Your task. Nothing in the records should differ when they are repeated. Restate them word for word.

[[ Source data open ]]

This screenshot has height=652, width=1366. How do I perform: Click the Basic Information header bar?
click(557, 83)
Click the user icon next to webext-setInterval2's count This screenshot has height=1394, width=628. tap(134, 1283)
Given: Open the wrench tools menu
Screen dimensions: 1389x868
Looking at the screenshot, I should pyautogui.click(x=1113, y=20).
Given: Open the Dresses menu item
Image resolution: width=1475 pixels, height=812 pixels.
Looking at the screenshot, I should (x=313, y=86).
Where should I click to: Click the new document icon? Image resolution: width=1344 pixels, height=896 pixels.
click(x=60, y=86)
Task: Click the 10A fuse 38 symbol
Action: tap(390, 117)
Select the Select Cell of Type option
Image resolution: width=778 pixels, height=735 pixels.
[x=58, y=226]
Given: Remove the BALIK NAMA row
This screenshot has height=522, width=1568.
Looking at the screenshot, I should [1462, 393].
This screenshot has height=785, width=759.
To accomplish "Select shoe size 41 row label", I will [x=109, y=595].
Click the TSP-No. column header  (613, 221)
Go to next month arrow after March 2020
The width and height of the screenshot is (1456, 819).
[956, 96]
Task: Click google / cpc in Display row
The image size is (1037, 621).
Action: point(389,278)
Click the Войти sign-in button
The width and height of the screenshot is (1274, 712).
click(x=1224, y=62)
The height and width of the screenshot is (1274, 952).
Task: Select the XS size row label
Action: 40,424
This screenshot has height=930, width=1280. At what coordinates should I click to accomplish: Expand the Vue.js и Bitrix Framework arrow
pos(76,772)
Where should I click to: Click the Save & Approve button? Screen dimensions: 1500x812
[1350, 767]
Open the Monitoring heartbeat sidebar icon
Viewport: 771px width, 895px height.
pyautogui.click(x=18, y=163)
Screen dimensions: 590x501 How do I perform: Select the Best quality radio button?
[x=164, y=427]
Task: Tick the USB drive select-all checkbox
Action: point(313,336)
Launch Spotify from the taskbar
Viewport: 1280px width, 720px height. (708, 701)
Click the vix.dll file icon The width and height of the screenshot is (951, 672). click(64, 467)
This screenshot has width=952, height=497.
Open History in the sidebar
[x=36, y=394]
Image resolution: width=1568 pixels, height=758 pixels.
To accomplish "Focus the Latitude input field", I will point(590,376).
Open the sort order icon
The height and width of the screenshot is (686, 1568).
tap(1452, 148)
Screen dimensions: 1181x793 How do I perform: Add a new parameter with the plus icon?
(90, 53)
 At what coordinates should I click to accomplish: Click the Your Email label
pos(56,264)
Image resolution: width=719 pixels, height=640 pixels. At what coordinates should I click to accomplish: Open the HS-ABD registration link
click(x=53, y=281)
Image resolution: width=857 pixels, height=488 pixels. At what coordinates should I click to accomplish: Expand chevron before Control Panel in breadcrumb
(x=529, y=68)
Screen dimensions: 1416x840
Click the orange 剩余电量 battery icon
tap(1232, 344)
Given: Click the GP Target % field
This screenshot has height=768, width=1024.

[[ Source data closed ]]

Response to this task.
This screenshot has height=652, width=1366. How do I perform: Click the Basic Information header bar?
click(557, 83)
Click the user icon next to webext-setInterval2's count This screenshot has height=1394, width=628. tap(134, 1283)
Given: Open the wrench tools menu
Screen dimensions: 1389x868
Looking at the screenshot, I should pyautogui.click(x=1113, y=20).
Given: Open the Dresses menu item
Image resolution: width=1475 pixels, height=812 pixels.
Looking at the screenshot, I should (x=313, y=86).
Where should I click to: Click the new document icon? Image resolution: width=1344 pixels, height=896 pixels.
click(x=60, y=86)
Task: Click the 10A fuse 38 symbol
Action: tap(390, 117)
Select the Select Cell of Type option
Image resolution: width=778 pixels, height=735 pixels.
[x=58, y=226]
Given: Remove the BALIK NAMA row
This screenshot has height=522, width=1568.
Looking at the screenshot, I should [1462, 393].
This screenshot has height=785, width=759.
To accomplish "Select shoe size 41 row label", I will [x=109, y=595].
Click the TSP-No. column header  (613, 221)
Go to next month arrow after March 2020
The width and height of the screenshot is (1456, 819).
[956, 96]
Task: Click google / cpc in Display row
The image size is (1037, 621).
Action: point(389,278)
Click the Войти sign-in button
The width and height of the screenshot is (1274, 712).
click(x=1224, y=62)
The height and width of the screenshot is (1274, 952).
Task: Select the XS size row label
Action: 40,424
This screenshot has height=930, width=1280. At what coordinates should I click to accomplish: Expand the Vue.js и Bitrix Framework arrow
pos(76,772)
Where should I click to: Click the Save & Approve button? Screen dimensions: 1500x812
[1350, 767]
Open the Monitoring heartbeat sidebar icon
Viewport: 771px width, 895px height.
pyautogui.click(x=18, y=163)
Screen dimensions: 590x501 How do I perform: Select the Best quality radio button?
[x=164, y=427]
Task: Tick the USB drive select-all checkbox
Action: point(313,336)
Launch Spotify from the taskbar
Viewport: 1280px width, 720px height. (708, 701)
Click the vix.dll file icon The width and height of the screenshot is (951, 672). click(64, 467)
This screenshot has width=952, height=497.
Open History in the sidebar
[x=36, y=394]
Image resolution: width=1568 pixels, height=758 pixels.
To accomplish "Focus the Latitude input field", I will point(590,376).
Open the sort order icon
The height and width of the screenshot is (686, 1568).
tap(1452, 148)
Screen dimensions: 1181x793 How do I perform: Add a new parameter with the plus icon?
(90, 53)
 At what coordinates should I click to accomplish: Click the Your Email label
pos(56,264)
Image resolution: width=719 pixels, height=640 pixels. At what coordinates should I click to accomplish: Open the HS-ABD registration link
click(x=53, y=281)
Image resolution: width=857 pixels, height=488 pixels. At what coordinates should I click to accomplish: Expand chevron before Control Panel in breadcrumb
(x=529, y=68)
Screen dimensions: 1416x840
Click the orange 剩余电量 battery icon
tap(1232, 344)
Given: Click the GP Target % field
This screenshot has height=768, width=1024.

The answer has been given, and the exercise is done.